▸ **Source extract**:
┏━━

# 10. Calculating *p* Values¶

Contents

Here we look at some examples of calculating *p* values. The examples
are for both normal and t distributions. We assume that you can enter
data and know the commands associated with basic probability. We first
show how to do the calculations the hard way and show how to do the
calculations. The last method makes use of the *t.test* command and
demonstrates an easier way to calculate a *p* value.

## 10.1. Calculating a Single *p* Value From a Normal Distribution¶

We look at the steps necessary to calculate the *p* value for a
particular test. In the interest of simplicity we only look at a two
sided test, and we focus on one example. Here we want to show that the
mean is not close to a fixed value, a.

The *p* value is calculated for a particular sample mean. Here we assume
that we obtained a sample mean, x and want to find its *p* value. It is
the probability that we would obtain a given sample mean that is
greater than the absolute value of its Z-score or less than the
negative of the absolute value of its Z-score.

For the special case of a normal distribution we also need the
standard deviation. We will assume that we are given the standard
deviation and call it *s*. The calculation for the *p* value can be done
in several of ways. We will look at two ways here. The first way is to
convert the sample means to their associated Z-score. The other way is
to simply specify the standard deviation and let the computer do the
conversion. At first glance it may seem like a no brainer, and we
should just use the second method. Unfortunately, when using the
t-distribution we need to convert to the t-score, so it is a good idea
to know both ways.

┗━━

▸ **To-do list**:
1) Answer these questions using the tutorial on calculating p values:
(a) Which command does the final method use to get a p value more easily?
(b) What letter stands for the given standard deviation?
(c) Why is it worth knowing both ways of doing the calculation?
2) Write the next part of the tutorial on calculating p values, starting after its last sentence.

▸ **Raw data**:
┏━━

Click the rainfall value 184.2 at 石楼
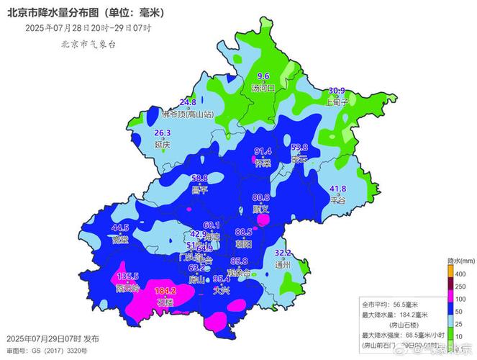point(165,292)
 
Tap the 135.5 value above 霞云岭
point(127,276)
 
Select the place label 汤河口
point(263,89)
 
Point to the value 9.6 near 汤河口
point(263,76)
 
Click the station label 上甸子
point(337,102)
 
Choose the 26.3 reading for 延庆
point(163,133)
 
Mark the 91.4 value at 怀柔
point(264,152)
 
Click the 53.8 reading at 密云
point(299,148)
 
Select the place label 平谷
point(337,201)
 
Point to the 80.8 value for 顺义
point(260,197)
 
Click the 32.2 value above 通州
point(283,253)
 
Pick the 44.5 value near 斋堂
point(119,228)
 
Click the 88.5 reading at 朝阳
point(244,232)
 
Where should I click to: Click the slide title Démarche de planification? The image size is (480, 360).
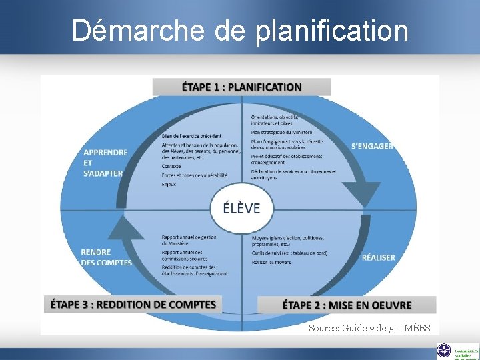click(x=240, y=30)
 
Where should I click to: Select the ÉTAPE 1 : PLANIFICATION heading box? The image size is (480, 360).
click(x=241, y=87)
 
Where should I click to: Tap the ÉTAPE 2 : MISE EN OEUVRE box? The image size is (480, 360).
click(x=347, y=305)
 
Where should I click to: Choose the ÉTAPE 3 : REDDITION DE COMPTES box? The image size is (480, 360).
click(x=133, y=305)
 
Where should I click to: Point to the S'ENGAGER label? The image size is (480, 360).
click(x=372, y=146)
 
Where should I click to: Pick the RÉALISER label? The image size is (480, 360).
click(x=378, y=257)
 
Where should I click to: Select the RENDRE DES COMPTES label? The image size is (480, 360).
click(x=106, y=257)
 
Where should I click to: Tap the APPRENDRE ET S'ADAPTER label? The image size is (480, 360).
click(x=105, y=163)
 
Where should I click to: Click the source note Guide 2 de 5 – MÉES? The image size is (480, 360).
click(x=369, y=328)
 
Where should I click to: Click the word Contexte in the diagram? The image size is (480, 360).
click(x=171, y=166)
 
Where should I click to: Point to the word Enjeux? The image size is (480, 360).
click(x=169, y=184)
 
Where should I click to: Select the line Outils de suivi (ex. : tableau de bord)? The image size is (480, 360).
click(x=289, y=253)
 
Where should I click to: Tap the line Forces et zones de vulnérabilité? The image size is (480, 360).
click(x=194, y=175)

┗━━
┏━━

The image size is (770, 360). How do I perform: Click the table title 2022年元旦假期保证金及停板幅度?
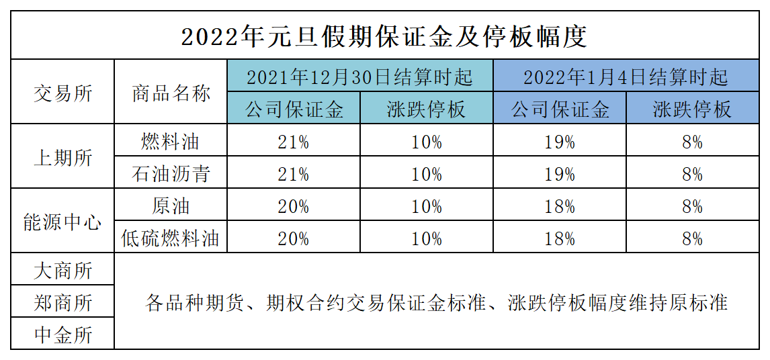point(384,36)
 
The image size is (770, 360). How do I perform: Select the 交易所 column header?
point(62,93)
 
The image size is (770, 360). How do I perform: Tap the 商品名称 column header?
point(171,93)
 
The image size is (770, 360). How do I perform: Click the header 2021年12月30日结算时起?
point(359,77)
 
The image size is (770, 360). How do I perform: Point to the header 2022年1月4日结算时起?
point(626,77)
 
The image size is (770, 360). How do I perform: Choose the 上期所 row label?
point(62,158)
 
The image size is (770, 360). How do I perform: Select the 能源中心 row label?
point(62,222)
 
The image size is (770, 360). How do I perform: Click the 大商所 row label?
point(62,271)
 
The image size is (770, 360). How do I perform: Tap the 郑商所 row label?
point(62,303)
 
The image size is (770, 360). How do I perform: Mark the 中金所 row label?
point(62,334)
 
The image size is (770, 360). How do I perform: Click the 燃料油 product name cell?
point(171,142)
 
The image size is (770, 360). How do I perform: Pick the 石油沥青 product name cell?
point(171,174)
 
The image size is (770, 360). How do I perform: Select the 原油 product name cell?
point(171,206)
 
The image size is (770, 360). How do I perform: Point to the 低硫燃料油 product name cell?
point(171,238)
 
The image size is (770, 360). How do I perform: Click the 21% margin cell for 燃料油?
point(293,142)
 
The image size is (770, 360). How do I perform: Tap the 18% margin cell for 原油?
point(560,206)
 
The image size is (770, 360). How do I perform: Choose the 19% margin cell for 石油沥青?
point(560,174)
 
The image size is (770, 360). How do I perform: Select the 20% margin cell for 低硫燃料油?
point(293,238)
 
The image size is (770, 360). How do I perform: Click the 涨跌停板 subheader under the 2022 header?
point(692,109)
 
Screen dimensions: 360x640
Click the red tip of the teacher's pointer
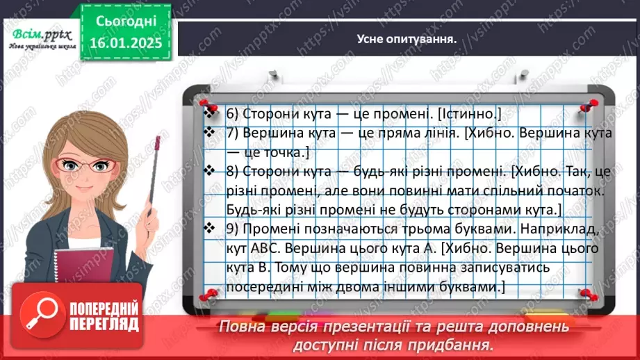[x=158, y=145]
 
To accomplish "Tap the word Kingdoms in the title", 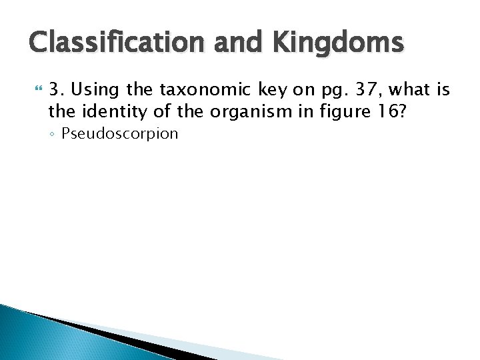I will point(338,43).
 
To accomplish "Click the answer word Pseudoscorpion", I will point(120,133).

┗━━
┏━━

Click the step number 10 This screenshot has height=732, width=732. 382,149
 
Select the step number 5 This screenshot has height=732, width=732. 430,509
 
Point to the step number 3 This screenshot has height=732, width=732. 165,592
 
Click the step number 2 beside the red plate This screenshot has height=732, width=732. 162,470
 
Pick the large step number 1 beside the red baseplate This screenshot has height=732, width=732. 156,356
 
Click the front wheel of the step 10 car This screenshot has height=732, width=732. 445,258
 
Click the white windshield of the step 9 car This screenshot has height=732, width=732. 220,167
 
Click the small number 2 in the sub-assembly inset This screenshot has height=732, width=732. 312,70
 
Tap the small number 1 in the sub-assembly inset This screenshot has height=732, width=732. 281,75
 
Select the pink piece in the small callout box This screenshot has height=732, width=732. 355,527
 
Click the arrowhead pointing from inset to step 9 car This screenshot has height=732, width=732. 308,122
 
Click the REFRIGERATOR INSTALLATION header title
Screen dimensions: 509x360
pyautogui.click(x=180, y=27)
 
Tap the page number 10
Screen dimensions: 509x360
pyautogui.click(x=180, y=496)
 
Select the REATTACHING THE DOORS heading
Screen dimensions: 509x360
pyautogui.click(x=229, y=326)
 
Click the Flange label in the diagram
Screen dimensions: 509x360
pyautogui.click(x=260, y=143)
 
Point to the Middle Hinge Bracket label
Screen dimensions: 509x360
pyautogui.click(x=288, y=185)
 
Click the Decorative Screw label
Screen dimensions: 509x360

┗━━

▸ **Task-by-task answers**:
1)
(a) The t.test command.
(b) s.
(c) With the t-distribution, the value has to be converted to the t-score.

2)
We first look at how to calculate the *p* value using the Z-score. The
Z-score is found by assuming that the null hypothesis is true,
subtracting the assumed mean, and dividing by the theoretical standard
deviation. Once the Z-score is found the probability that the value
could be less the Z-score is found using the *pnorm* command.

This is not enough to get the *p* value. If the Z-score that is found is
positive then we need to take one minus the associated
probability. Also, for a two sided test we need to multiply the result
by two. Here we avoid these issues and insure that the Z-score is
negative by taking the negative of the absolute value.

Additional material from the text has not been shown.